→ Brano di testo

= = = = =

Mettere Cristo al vertice del proprio lavoro
Lavorare bene, lavorare per amore: cap XVII
Autore: Javier López Díaz
«Questa è stata la mia costante predicazione fin dal 1928: urge cristianizzare la società», afferma san Josemaría in una omelia; e poco più avanti indica in che modo ciò si può ottenere: «elevare all’ordine della grazia il dovere quotidiano, la propria professione, il proprio mestiere». Si tratta, in altre parole, di santificare il lavoro. «Grazie al lavoro – scrive –, il cristiano soggioga la creazione (cfr. Gn 1, 28) e la ordina a Cristo Gesù, centro nel quale sono destinate a ricapitolarsi tutte le cose». A questo punto si apre una prospettiva affascinante, la cui origine si trova in un fatto storico che è necessario ricordare per capire la portata del messaggio.
Il 7 agosto 1931 è stata una data memorabile per san Josemaría. Molte volte ricorderà che quel giorno il Signore gli fece vedere con una chiarezza inusitata una caratteristica dello spirito che andava trasmettendo dal 1928. Comprese allora che Cristo regnerà nel mondo se ogni cristiano lo metterà nella profondità e al vertice della propria attività professionale, santificando il proprio lavoro. In tal modo Egli attirerà tutti gli uomini e tutte le cose a sé, e il suo Regno sarà una realtà, perché l’intera società – le persone, le istituzioni e i costumi –, edificata con la trama delle diverse professioni, giungerà a essere configurata cristianamente.

= = = = =

→ Serie di esercizi
#1 Ricopia senza cambiare nulla il brano sul lavoro santificato, tutto quello che va da "Mettere Cristo al" giù fino a "portata del messaggio.".
#2 Per ciascuna affermazione indica se concorda con il brano sul lavoro santificato, rispondendo sì o no e citando alla lettera le parole che decidono: (a) san Josemaría predicava di cristianizzare la società fin dal 1928; (b) la data memorabile per san Josemaría è il 7 agosto 1928; (c) la società è edificata con la trama delle diverse professioni.
#3 Porta avanti il brano sul lavoro santificato, riprendendo subito dopo la sua ultima frase.
Il materiale che segue non c'entra con quanto richiesto qui.

→ Estratto dei dati
= = = = =

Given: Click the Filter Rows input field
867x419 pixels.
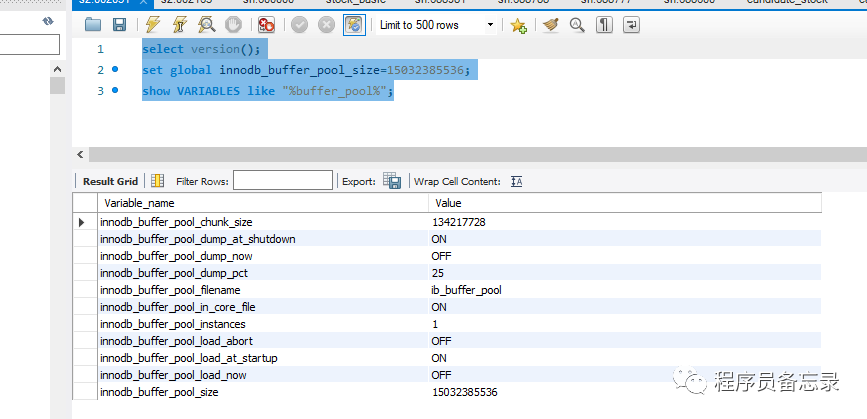Looking at the screenshot, I should (283, 181).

= = = = =

→ Risposte agli esercizi
#1
Mettere Cristo al vertice del proprio lavoro
Lavorare bene, lavorare per amore: cap XVII
Autore: Javier López Díaz
«Questa è stata la mia costante predicazione fin dal 1928: urge cristianizzare la società», afferma san Josemaría in una omelia; e poco più avanti indica in che modo ciò si può ottenere: «elevare all’ordine della grazia il dovere quotidiano, la propria professione, il proprio mestiere». Si tratta, in altre parole, di santificare il lavoro. «Grazie al lavoro – scrive –, il cristiano soggioga la creazione (cfr. Gn 1, 28) e la ordina a Cristo Gesù, centro nel quale sono destinate a ricapitolarsi tutte le cose». A questo punto si apre una prospettiva affascinante, la cui origine si trova in un fatto storico che è necessario ricordare per capire la portata del messaggio.

#2
(a) Sì: «Questa è stata la mia costante predicazione fin dal 1928: urge cristianizzare la società».
(b) No: «Il 7 agosto 1931 è stata una data memorabile per san Josemaría».
(c) Sì: «edificata con la trama delle diverse professioni».

#3
A partire da quel momento questo messaggio restò impresso nella sua anima perché comprese con un significato nuovo le parole del Signore raccolte in Gv 12, 32 (secondo la Vulgata, allora in uso nella liturgia): et ego, si exaltatus fuero a terra, omnia traham ad meipsum: io, quando sarò elevato da terra, attirerò tutti a me. Ed ecco uno dei brani in cui si riferisce a quel momento: «Quando un giorno, nella quiete di una chiesa madrilena, io mi sentivo un nulla! – non poca cosa, perché “poca cosa” sarebbe stato ancora qualcosa –, pensavo: tu vuoi, Signore, che io faccia tutta questa meraviglia? […]. E là, nel profondo dell’anima, ho compreso con un significato nuovo, pieno, le parole della Scrittura: et ego, si exaltatus fuero a terra, omnia traham ad meipsum (Gv 12, 32). L’ho compreso perfettamente. Il Signore ci diceva: se voi mi mettete nella profondità di tutte le attività della terra, compiendo il dovere di ogni momento, essendo miei testimoni in ciò che sembra grande e in ciò che sembra piccolo…, allora omnia traham ad meipsum! Il mio regno tra voi sarà una realtà!».
I biografi di san Josemaría narrano la profonda commozione che provò la sua anima nel ricevere questa luce. Le parole di Gv 12, 32, oggi scolpite ai piedi della sua statua, inserita nel muro esterno della basilica di San Pietro, e benedetta da Benedetto XVI il 14 settembre 2005, ricordano l’importanza di questo avvenimento per la vita della Chiesa.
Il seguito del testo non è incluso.